This model of containerization is a grand error
This model of containerization is a grand error
Posted Jun 21, 2015 11:48 UTC (Sun) by misc (subscriber, #73730)In reply to: This model of containerization is a grand error by ksandstr
Parent article: Systemd and containers
On the desktop side, getting application containers from Fedora rawhide running on a centos 6 might solve the issue of people wanting latest version of something without upgrading to rawhide. It doesn't solve every problem, likely bring some news, but that's worth testing and doing. Companies handling lots of traffic ( facebook, google, twitter among others ) have been using that since years on server side, so I think they would have noticed security issues.
And in a true UNIX lore fashion, no software but one should deal with SSL, since this otherwise would violate the idea of doing one thing and doing it right. So application containers push for more of the UNIX paradigm on the server side.
Posted Jun 24, 2015 4:06 UTC (Wed)
by dlang (guest, #313)
[Link]
you completely misunderstand the Unix "do one thing and do it well" mantra. That doesn't in any way prohibit you from having multiple things that do the one job, it just means that one tool shouldn't try to do lots of different jobs.

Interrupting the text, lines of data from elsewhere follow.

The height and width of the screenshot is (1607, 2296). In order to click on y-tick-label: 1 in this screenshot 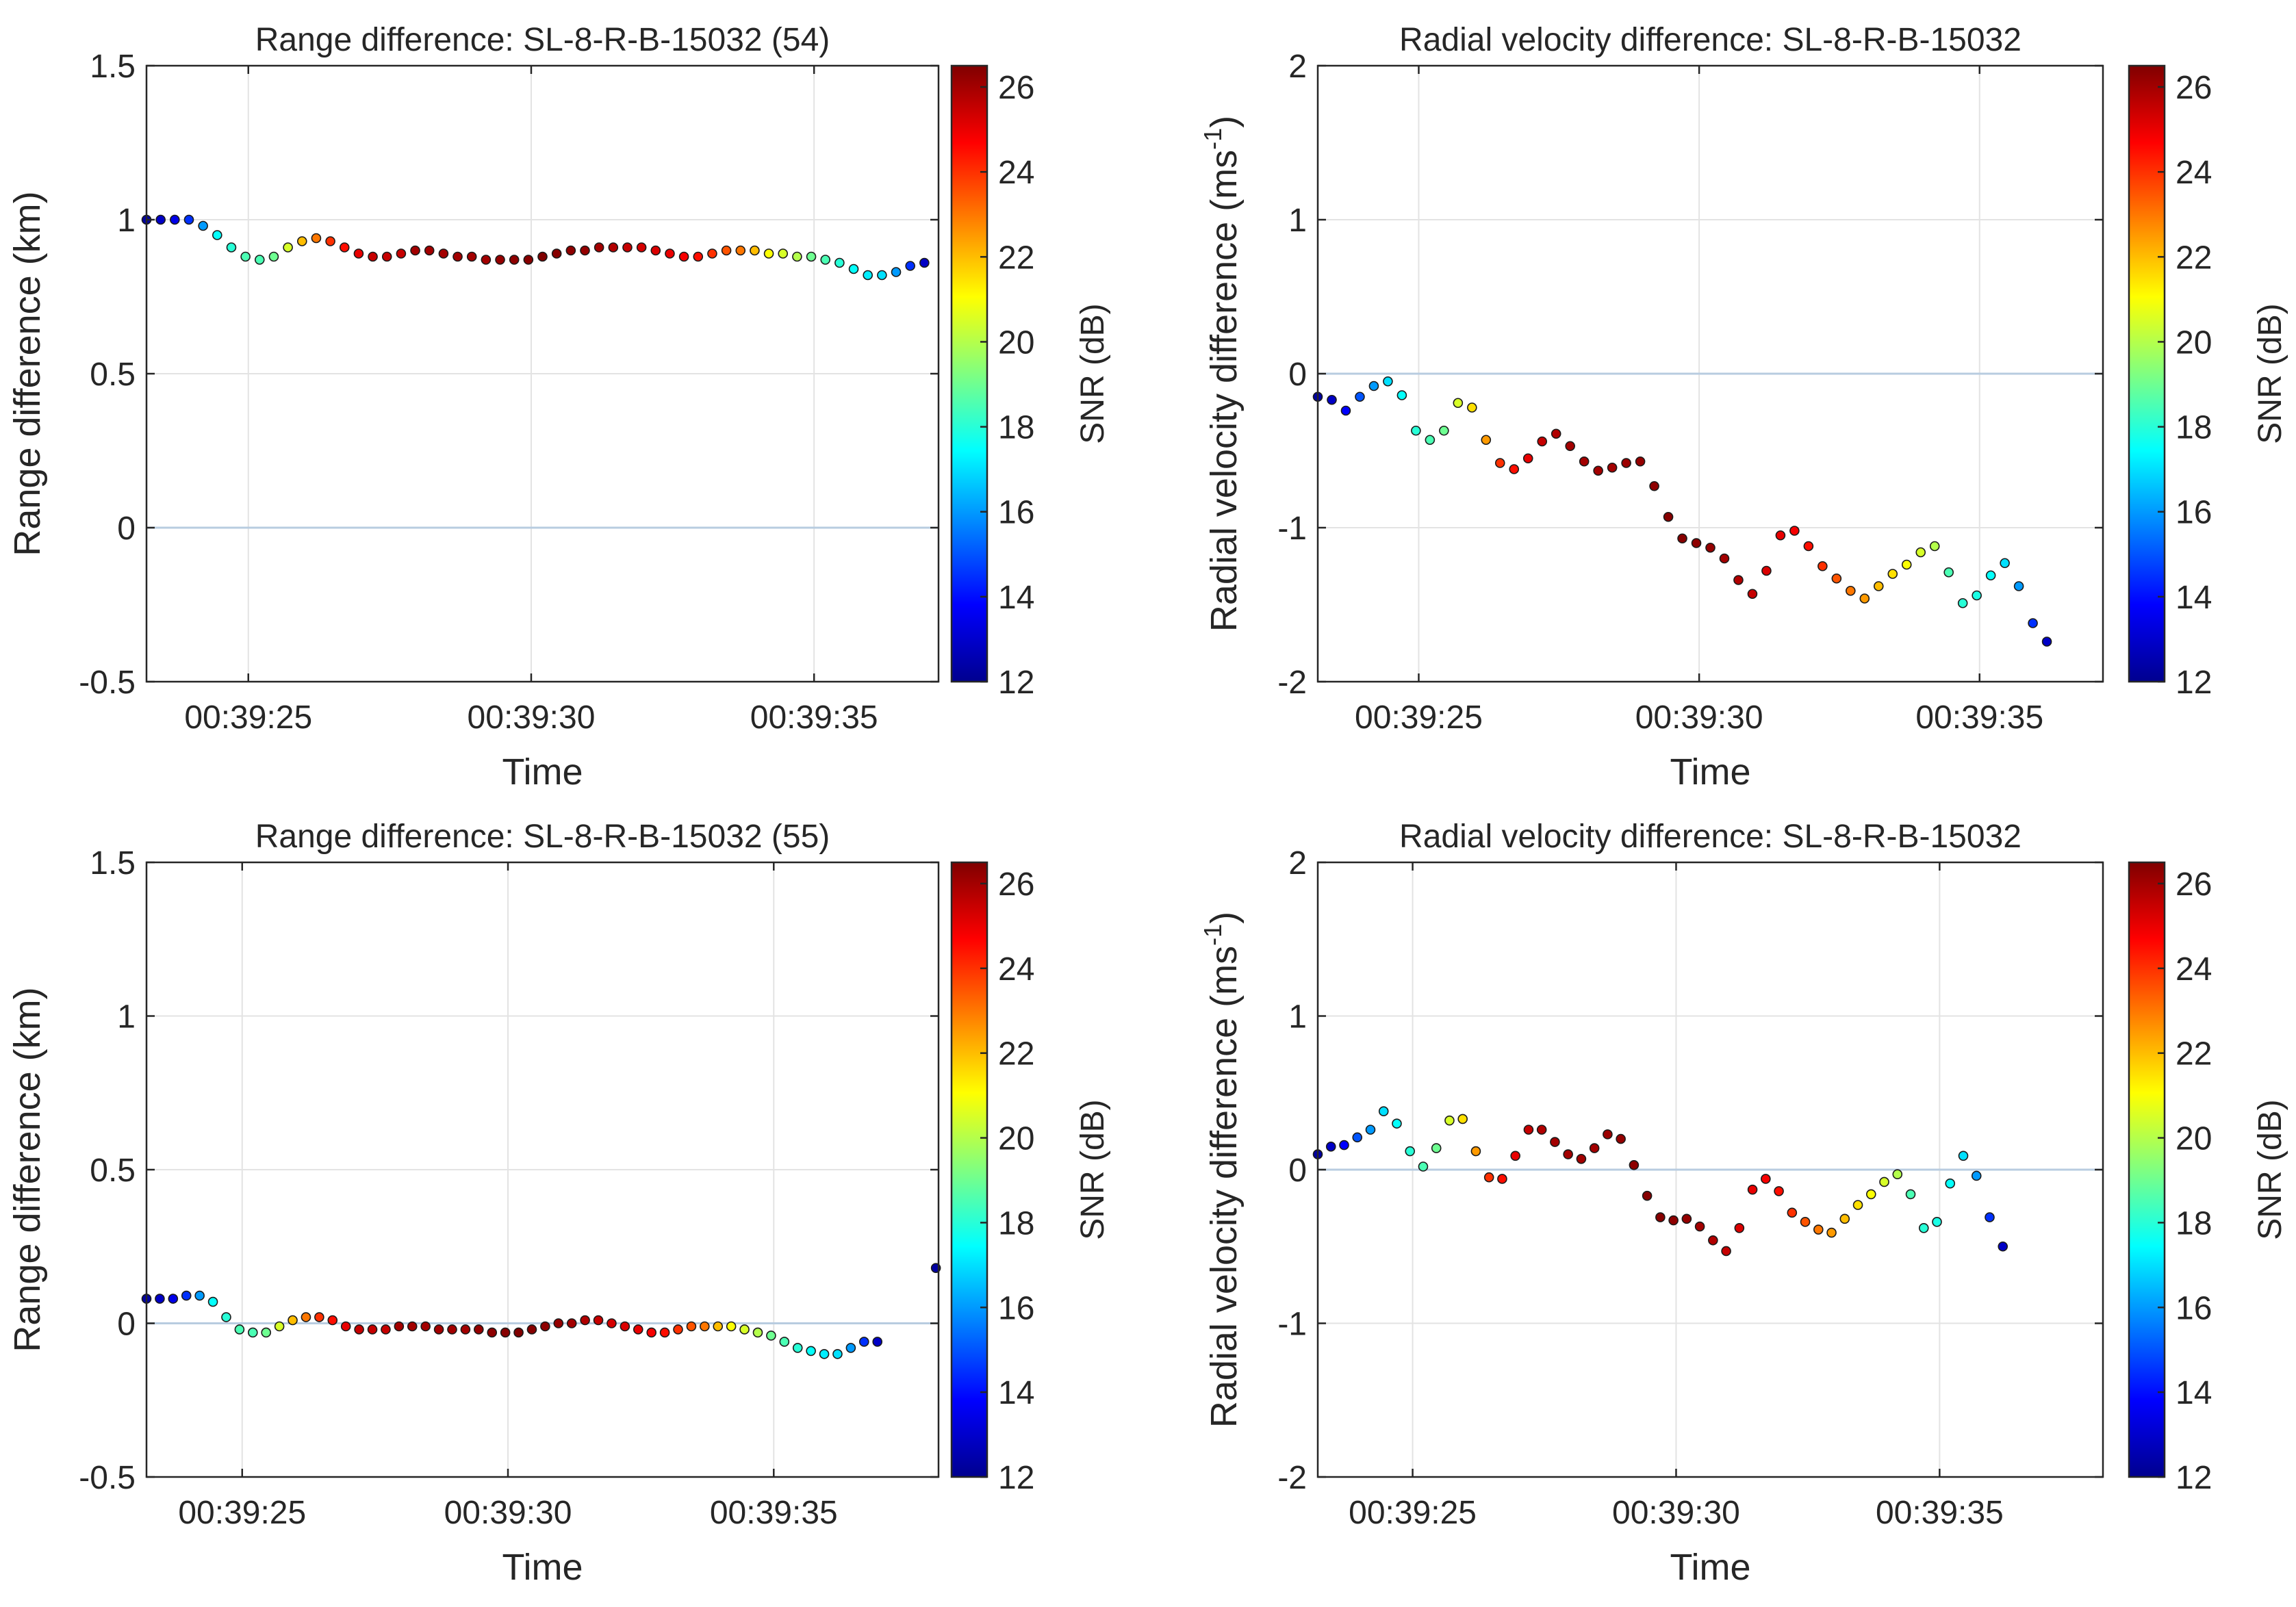, I will do `click(126, 221)`. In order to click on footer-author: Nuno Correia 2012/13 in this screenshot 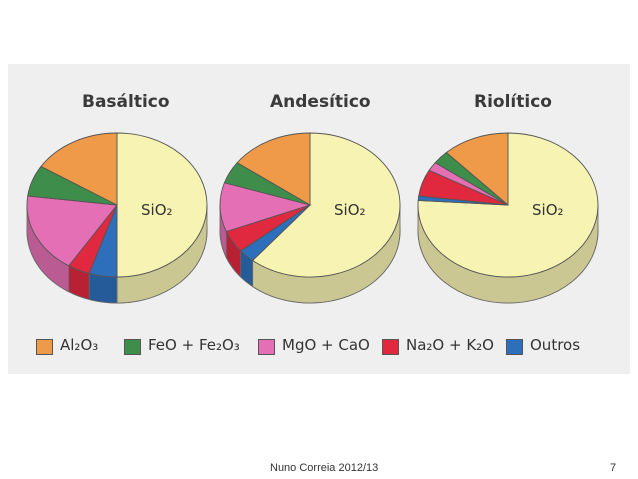, I will do `click(324, 468)`.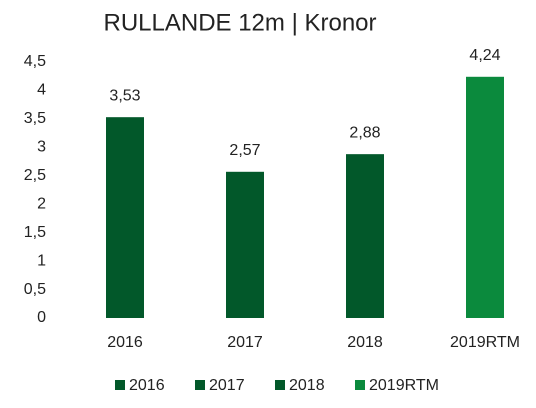 The image size is (536, 408). Describe the element at coordinates (35, 62) in the screenshot. I see `y-tick-label: 4,5` at that location.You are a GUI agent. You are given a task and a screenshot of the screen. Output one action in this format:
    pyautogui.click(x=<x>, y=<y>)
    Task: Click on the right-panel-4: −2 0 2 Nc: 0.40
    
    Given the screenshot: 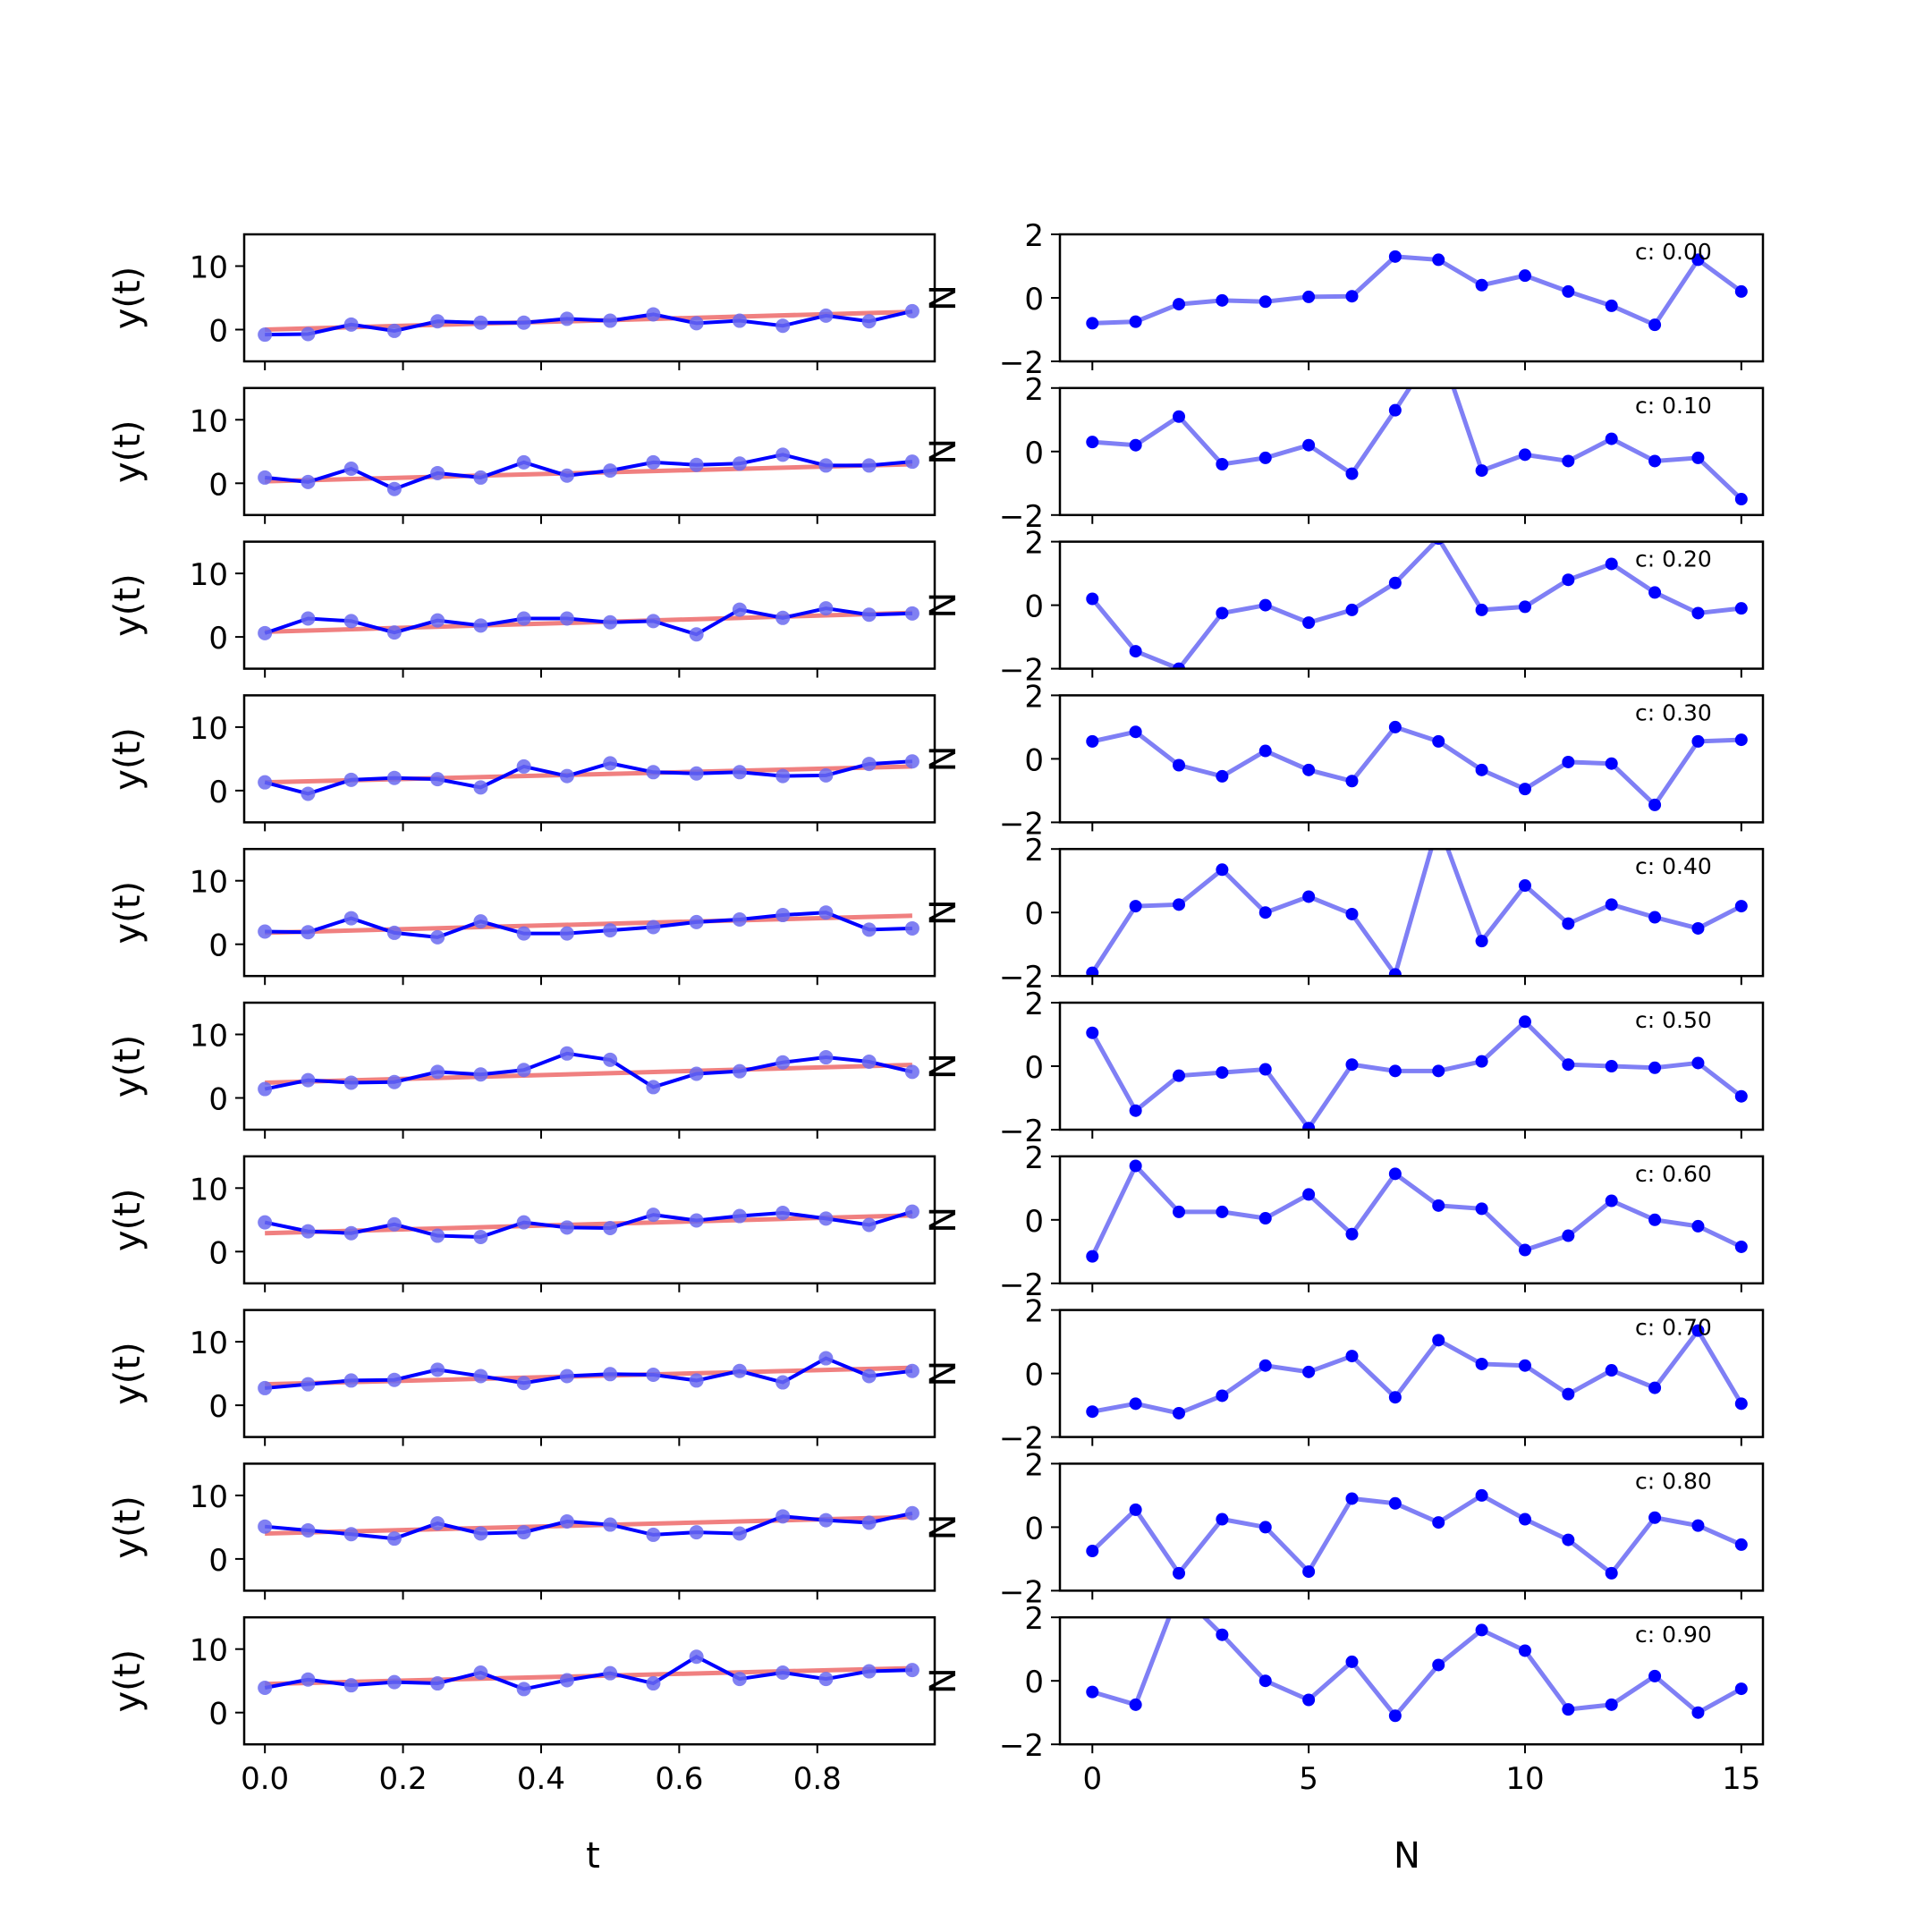 What is the action you would take?
    pyautogui.click(x=1344, y=914)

Posted Jul 4, 2015 15:13 UTC (Sat)
by ksandstr (guest, #60862)
[Link]
In the absence of standardization for intra-container automation (as stated in the "PM must reach" paragraph), this leaves users of security-broken web-download software with two workable options: either they wait for the container publisher's update (which may come in the form of a major version update, perhaps for a cost), or they build the fixed container themselves. Obstacles to the latter can be many, such as the recent Firefox bundling of in-browser DRM plugins; and alternatives to these two all boil down to bending over for the NSA.
The effect of containerzation in the manner proposed in the main article is that Debian, Mint, Gentoo, etc. users will be as ripe a target market for Linux desktop app stores as Red Hat's customer base is for its RPM repository. Iterated, this development converges in the death of the individual distribution in favour of an effective monoculture as preferred by proprietary software companies. With it comes the death of Free Software.
In closing, systemd must be destroyed.